-- start Supplied records --

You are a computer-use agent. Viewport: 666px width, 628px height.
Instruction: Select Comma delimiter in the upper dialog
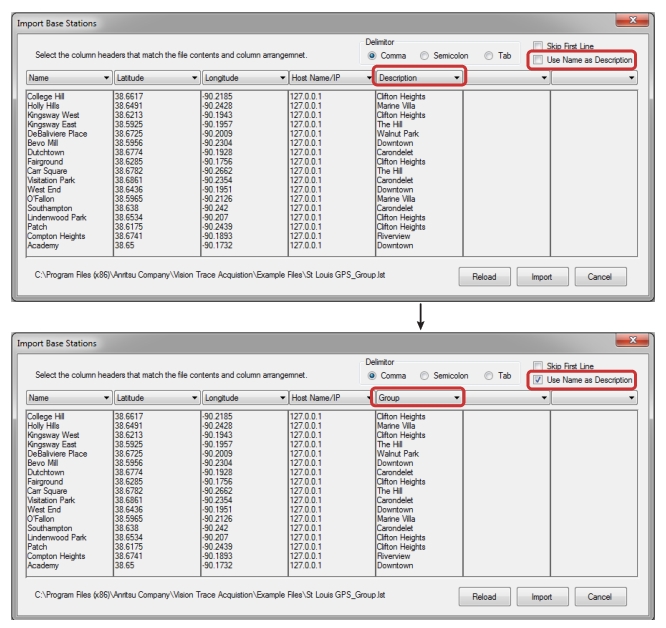[x=373, y=55]
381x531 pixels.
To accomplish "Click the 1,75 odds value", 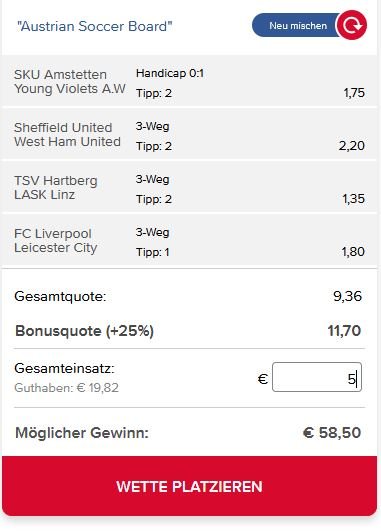I will point(354,93).
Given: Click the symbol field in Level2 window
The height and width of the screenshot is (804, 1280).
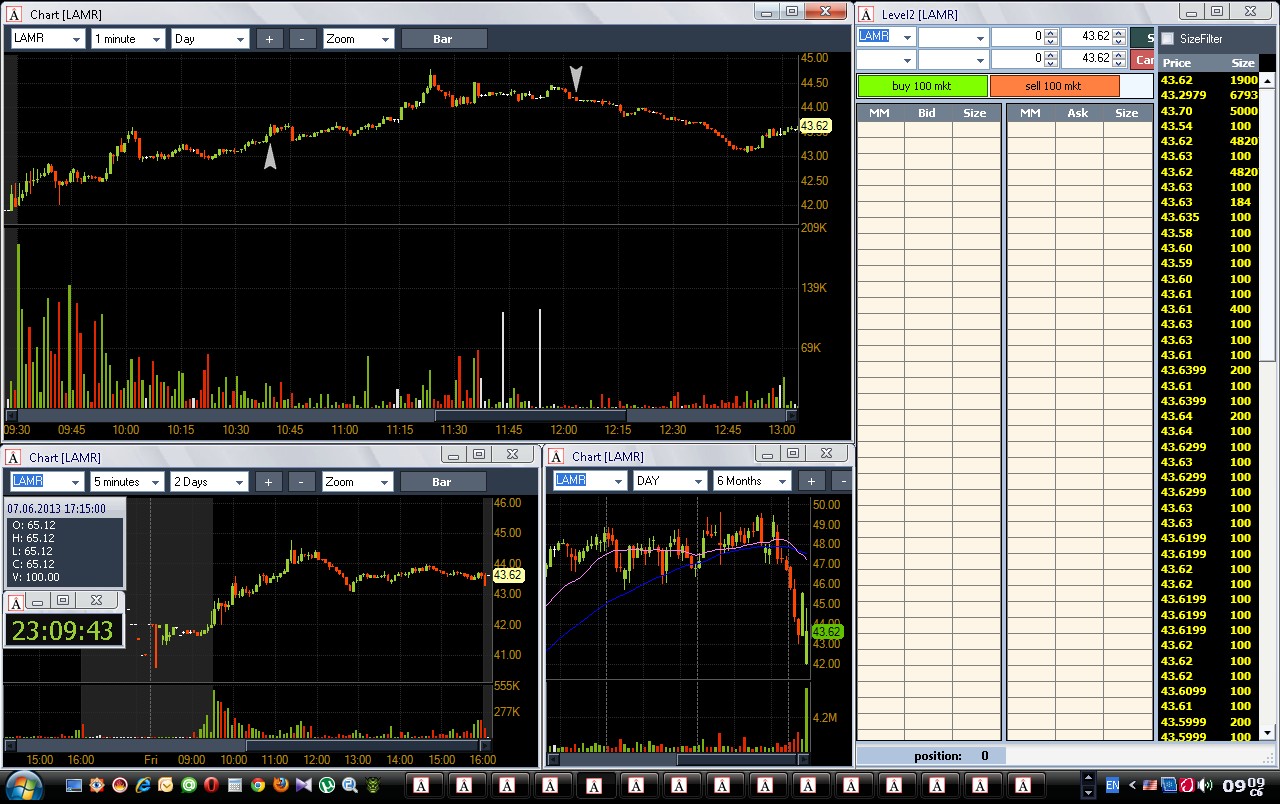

-- end Supplied records --

Set out the rows as a numbered list, starting at the line that contains "Given: Click the" and continuing through the end of the rows, with blank lines omitted. Leave the pictures out of the list.

1. Given: Click the symbol field in Level2 window
2. The height and width of the screenshot is (804, 1280).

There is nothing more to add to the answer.